Entries taken from a collection:
----

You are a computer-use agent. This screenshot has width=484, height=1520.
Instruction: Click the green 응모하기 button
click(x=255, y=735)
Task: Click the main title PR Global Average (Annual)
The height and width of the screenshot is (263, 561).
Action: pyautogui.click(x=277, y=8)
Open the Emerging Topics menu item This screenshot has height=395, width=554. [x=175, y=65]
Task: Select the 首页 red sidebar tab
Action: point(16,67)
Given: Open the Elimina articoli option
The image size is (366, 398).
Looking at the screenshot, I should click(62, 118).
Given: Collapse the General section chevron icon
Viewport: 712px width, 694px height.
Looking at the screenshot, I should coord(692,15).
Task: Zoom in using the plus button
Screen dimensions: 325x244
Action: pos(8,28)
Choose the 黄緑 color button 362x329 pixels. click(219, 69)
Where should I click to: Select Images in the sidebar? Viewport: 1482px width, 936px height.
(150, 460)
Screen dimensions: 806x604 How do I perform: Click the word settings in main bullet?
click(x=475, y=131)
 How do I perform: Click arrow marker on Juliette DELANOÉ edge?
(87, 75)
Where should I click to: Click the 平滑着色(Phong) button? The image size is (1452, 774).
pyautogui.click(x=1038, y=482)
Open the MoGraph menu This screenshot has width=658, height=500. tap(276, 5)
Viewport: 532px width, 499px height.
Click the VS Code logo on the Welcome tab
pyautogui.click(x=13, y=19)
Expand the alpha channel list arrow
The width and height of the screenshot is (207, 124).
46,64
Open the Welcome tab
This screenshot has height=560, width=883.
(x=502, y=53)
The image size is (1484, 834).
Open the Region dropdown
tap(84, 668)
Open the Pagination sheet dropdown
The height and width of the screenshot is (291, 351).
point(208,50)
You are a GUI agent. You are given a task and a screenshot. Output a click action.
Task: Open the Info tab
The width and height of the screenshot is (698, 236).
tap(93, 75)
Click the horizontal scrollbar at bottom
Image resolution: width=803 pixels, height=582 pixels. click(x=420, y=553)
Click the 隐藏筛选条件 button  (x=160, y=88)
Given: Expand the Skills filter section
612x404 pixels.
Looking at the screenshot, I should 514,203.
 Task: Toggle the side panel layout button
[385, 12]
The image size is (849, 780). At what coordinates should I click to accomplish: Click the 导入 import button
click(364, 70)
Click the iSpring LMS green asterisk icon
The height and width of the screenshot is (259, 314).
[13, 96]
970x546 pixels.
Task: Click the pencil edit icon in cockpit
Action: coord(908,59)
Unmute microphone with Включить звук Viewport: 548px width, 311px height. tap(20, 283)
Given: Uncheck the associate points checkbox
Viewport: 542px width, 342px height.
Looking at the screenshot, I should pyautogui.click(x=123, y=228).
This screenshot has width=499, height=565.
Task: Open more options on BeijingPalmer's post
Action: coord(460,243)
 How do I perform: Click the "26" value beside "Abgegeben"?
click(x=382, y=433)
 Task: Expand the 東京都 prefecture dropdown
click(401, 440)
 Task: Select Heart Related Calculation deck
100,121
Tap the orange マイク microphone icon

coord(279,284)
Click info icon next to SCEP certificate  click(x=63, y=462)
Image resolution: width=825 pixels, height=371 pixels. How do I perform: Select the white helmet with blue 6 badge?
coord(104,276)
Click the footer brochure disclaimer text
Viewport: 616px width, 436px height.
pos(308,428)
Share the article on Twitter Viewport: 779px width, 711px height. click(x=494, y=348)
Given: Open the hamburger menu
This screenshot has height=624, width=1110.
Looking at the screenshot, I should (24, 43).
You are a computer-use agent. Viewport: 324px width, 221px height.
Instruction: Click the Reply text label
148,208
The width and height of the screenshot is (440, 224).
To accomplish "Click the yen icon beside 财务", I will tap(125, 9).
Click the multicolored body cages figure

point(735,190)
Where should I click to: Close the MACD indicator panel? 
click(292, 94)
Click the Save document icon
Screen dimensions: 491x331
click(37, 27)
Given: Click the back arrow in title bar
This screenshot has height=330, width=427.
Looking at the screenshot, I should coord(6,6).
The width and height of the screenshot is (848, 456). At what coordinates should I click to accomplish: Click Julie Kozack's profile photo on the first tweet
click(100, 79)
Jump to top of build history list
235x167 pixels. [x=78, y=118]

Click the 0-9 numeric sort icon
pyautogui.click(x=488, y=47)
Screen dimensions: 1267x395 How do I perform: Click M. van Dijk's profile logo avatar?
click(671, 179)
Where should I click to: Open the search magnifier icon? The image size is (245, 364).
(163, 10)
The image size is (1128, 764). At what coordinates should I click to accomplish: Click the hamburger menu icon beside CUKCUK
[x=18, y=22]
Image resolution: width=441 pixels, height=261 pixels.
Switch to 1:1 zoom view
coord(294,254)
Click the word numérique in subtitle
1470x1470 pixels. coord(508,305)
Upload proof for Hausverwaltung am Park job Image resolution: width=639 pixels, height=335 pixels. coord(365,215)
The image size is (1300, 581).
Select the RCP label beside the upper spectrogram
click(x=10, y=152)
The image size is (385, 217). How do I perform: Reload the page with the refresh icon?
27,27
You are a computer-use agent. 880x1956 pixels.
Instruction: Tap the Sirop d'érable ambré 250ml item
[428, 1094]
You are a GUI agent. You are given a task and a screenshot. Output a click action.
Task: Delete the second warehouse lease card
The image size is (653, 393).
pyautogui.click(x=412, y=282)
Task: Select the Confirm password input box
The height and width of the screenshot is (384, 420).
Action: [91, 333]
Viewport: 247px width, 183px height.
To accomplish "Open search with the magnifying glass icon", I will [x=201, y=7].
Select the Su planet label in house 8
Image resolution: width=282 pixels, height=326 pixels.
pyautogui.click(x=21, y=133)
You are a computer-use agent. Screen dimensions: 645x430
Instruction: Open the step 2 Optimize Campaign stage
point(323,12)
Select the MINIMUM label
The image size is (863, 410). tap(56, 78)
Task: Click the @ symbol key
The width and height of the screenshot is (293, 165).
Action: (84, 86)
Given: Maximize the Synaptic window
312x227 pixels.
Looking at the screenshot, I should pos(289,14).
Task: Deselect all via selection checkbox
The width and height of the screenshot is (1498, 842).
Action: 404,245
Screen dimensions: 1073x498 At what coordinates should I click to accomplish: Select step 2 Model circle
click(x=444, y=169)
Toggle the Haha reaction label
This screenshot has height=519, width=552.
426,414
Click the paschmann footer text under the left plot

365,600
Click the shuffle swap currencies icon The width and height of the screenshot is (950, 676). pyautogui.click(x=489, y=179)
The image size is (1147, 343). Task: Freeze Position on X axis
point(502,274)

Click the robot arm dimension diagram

----

Exercise details: Write out every line from the data above that includes "checkbox".

Task output:
Given: Uncheck the associate points checkbox
Task: Deselect all via selection checkbox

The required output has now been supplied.